Cross-architecture Tuning of Silicon and SiGe-based Quantum Devices Using Machine Learning

TL;DR

It is demonstrated that it is possible to automate the tuning of a 4-gate Si FinFET, a 5-gate GeSi nanowire and a 7-gate Ge/SiGe heterostructure double quantum dot device from scratch with the same algorithm.

Abstract

The potential of Si and SiGe-based devices for the scaling of quantum circuits is tainted by device variability. Each device needs to be tuned to operation conditions. We give a key step towards tackling this variability with an algorithm that, without modification, is capable of tuning a 4-gate Si FinFET, a 5-gate GeSi nanowire and a 7-gate SiGe heterostructure double quantum dot device from scratch. We achieve tuning times of 30, 10, and 92 minutes, respectively. The algorithm also provides insight into the parameter space landscape for each of these devices. These results show that overarching solutions for the tuning of quantum devices are enabled by machine learning.

Figures (5)

• Figure 1: Device schematics. Si FinFET (a), GeSi nanowire (b) and SiGe heterostructure (c) device architectures and their corresponding current pinch-off hypersurfaces for hole transport calculated using a Gaussian process model for one of the tuning algorithm runs (d, e, f). Three gates are plotted for illustrative purposes with the remaining gates on each device set to a constant value. The bias was kept constant throughout the experiment. CATSAI was given control over the gate electrodes $V_{1}$ - $V_{4}$, $V_{1}$ - $V_{5}$, and $V_{1}$ - $V_{7}$ on the FinFET, nanowire and heterostructure, respectively.
• Figure 2: CATSAI's workflow.
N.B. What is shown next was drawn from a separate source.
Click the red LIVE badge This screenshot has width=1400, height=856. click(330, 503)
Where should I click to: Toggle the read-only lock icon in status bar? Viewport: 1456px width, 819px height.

The initialisation stage consists of setting $V_{\mathrm{bias}}$ then measuring the maximum and minimum current flowing through the device. The sampling stage detects pinch-off locations in gate voltage space. For the first i iterations (left-hand branch of the sampling stage), the algorithm selects $\bm{u}$ at random and travels along it until the hypersurface is found. After the i$\mathrm{^{th}}$ iteration (right-hand branch of the sampling stage), the algorithm selects $\bm{u}$ based on the model it generates of the hypersurface and of the probability of finding Coulomb peaks in a given location in gate voltage space, $\mathrm{\tilde{P}_{peaks}}$. In the investigation stage the algorithm sweeps the plunger gates to generate current traces and low-resolution and high-resolution current maps if the conditions are satisfied. The peak detection is a random forest classifier which determines whether Coulomb peaks are present or not within a current trace. After the investigation stage, the algorithm returns to the sampling stage. In each iteration, the algorithm outputs a high-resolution current map if acquired.
• Figure 3: Gate-voltage space exploration. Different charge carriers (gate operation modes) are represented in different columns (rows). Each panel illustrates the initial placement of the origin (white circle), search boundary (red cross), and search direction (black arrow). The gate voltage space is divided into regions of near-zero (blue) and non-zero (pink) current. Regions of voltage space which cannot be explored due to the gate voltage bounds set to avoid device damage are greyed out.
• Figure 4: Device tuning. Examples of current map outputs on the different devices in which CATSAI was run. High resolution maps are generated during the investigation stage by sweeping the plunger gates of each device $V_{p1,p2}$; for the FinFET $V_{3,2}$ (a,b,c), the nanowire $V_{4,2}$ (d,e,f) and the heterostructure $V_{3,5}$ (g,h,i). These current maps are labelled a posteriori by humans to verify whether they correspond to the double quantum dot regime. $C$ indicates the number of humans out of four who labelled the current map as corresponding to a double quantum dot regime. Red (blue) indicates regions of high (low) current in each map.
• Figure 5: Benchmarking the algorithm's performance. Cumulative sum of the average number of double quantum dot regimes verified by humans $\bar{C}$ (first and second columns) and probability of finding Coulomb peaks $\mathrm{P(peaks)}$ (third and fourth columns), as a function of laboratory time for each run of CATSAI and Random Search algorithms. Rows correspond to the different devices. Only the first 4 hours of each tuning run are shown for ease of visualisation. CATSAI outperforms Random Search in the number of double quantum dot regimes located for all devices. The value of $\bar{C}$ remains at 0 in many of the Random Search runs, and thus are not visible in the plots of $\bar{C}$ as a function of time. The increase in $\mathrm{P(peaks)}$ as a function of laboratory time observed for the CATSAI runs after the first 12 iterations can be explained by the algorithm 'learning' a better model of the hypersurface as the Gaussian process regression acquires more observations.